High-yield market default scenario ‘too pessimistic’
4 October 2020
Michael Scott, portfolio manager at Man GLG, believes high-yield markets are pricing in a default scenario that is too pessimistic, but may offer opportunities for yield-hungry investors.
The trailing 12-month default rate currently sits around 5.6% according to Fitch Ratings, as markets react to the Covid-19 pandemic, but while Scott expects this figure to climb to 10% in this cycle he says the market has moved too far.
Scott says: “In my opinion, defaults may rise from here and peak at around 10%, mainly concentrated in consumer-facing sectors, as well as energy. However, such a scenario seems more than priced in. We therefore think valuations are compensating for a worse default outcome than the one we actually end up with.”
While the pandemic has had a pronounced impact on the global economy, causing sharp volatility in the financial markets, Scott argues that the economic backdrop was far more positive than many accept.
Scott explains: “Of course there are some clear risks on the horizon, but I believe they are not big enough to derail the economy. While this has been one of the worst recessions on record, it is also one of the shortest, and while spreads on high yield blew out initially, central bank actions coupled with fiscal easing seems to have bought stability.”
High yield debt has rebounded strongly from the lows seen when lockdowns were implemented earlier this year, with the IA Sterling High Yield universe returning some 3% over the past three months.

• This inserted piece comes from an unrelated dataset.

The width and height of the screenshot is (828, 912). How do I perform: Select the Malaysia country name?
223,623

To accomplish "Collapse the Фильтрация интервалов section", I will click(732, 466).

However, Scott cautions that risk remains in certain sectors, particularly the US shale industry where he anticipates a potential default rate of 20% this year.
Scott adds: “In some of the worst impacted sectors, I believe there remain some striking individual opportunities, especially with yields still trading at spreads of 500bps on average across the high yield universe.
“Airline debt as a sector is down 29.8% year-to-date, while entertainment is off 25.6%, but these COVID-disrupted sectors may offer some of the best opportunities, in my view.”